There is also the ever present aura of fear. As one refugee put it: "The police no longer drag people out of their houses in the middle of the night. But the agents are still everywhere. You sit in a movie house watching a film, and suddenly the lights go on and you wait while the Vopos walk down the aisle looking everyone over. You wonder who they are after. When they motion to someone to get up and go with them, you relax. But the next time it could be you ... I couldn't take that any more."

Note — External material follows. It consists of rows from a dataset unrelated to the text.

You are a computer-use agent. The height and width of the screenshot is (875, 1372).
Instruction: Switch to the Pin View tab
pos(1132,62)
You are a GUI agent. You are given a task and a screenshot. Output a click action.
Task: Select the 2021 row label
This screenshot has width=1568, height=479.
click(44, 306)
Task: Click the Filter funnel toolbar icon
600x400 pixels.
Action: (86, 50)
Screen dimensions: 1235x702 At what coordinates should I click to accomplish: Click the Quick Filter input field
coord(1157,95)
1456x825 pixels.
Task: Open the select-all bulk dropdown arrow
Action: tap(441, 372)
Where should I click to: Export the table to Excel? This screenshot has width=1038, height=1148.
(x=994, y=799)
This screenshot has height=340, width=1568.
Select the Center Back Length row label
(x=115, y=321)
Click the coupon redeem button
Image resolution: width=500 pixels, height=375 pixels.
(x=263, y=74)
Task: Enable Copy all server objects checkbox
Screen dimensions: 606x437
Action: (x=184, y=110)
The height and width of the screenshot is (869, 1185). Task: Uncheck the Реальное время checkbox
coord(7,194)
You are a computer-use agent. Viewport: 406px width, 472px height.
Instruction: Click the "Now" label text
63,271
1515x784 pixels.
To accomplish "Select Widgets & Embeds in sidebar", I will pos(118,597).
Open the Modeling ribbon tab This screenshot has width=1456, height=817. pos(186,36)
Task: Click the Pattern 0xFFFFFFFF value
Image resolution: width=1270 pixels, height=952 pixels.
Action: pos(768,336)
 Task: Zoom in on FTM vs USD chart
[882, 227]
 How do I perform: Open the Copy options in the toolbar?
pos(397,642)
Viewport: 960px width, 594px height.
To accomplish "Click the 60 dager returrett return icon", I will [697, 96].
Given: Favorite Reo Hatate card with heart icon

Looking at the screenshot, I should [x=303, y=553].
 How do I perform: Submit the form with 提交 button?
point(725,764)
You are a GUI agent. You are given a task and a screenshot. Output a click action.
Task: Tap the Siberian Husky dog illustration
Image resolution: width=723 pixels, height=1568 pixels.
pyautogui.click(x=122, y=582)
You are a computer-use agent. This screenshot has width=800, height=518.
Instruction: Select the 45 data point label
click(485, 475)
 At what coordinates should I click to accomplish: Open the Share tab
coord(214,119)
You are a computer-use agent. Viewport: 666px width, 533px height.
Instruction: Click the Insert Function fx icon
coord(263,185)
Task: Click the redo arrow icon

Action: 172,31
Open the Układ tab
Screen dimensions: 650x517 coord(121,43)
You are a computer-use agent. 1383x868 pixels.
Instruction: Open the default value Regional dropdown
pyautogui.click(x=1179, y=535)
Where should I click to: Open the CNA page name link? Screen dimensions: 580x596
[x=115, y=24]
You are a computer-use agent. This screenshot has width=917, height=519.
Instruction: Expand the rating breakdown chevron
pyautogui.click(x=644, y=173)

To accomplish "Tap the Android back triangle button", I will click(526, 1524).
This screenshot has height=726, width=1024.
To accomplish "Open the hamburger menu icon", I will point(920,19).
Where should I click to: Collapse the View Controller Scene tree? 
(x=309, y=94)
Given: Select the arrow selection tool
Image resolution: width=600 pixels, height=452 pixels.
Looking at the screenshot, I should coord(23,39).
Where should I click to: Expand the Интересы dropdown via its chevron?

No More Planes. For all its troubles, East Germany today is the sixth largest industrial manufacturer in the world (after the U.S., Russia, West Germany, Great Britain, France). Yet the stern program announced three years ago to match West German per capita consumption by 1961 failed miserably, is no longer even mentioned. Largely at fault is the huge drain on the economy resulting from shipments of heavy industrial equipment to the rest of the Soviet bloc; East Germany is the machine shop for Russia (it produces one-half of the Soviet Union's total ma chine imports) and half a dozen other satellite nations. So great is the strain on the economy that Ulbricht's planners last March abruptly put East Germany's airplane industry out of business so that raw materials and labor could be used elsewhere.

Despite his age and occasional bouts of ill health (liver and gall bladder), Ulbricht runs his country with undiminished authority, working as many as 18 hours a day. barking rapid-fire orders in his high-pitched voice. There is only a bare pretense of democracy. Technically, Ulbricht's S.E.D. rules not alone, but with four other parties (including a sham offshoot of West Germany's Christian Democratic Party) in a National Front whose united list of candidates is presented to voters at each election with no other choices. After the election rituals, the S.E.D. always gains control of the Volkskammer (Peoples' Chamber), a rubber-stamp legislature that follows Ulbricht's every nod.-

Still Hope. Walter Ulbricht will never be happy until his troubled land is elevated from occupied status to become a full-fledged, sovereign nation. This Nikita Khrushchev has promised time and time again since 1958, as he has threatened to sign a peace treaty and let the German Democratic Republic take over its own affairs (including control of the West's presence in, and access to, Berlin). The current mood in Moscow is to give Ulbricht his treaty this fall. So far, virtually no important non-Communist nation has recognized the G.D.R. diplomatically, but Ulbricht is working feverishly for what he considers East Germany's due reward. "We are strong," he cries. "The world one day must deal with us."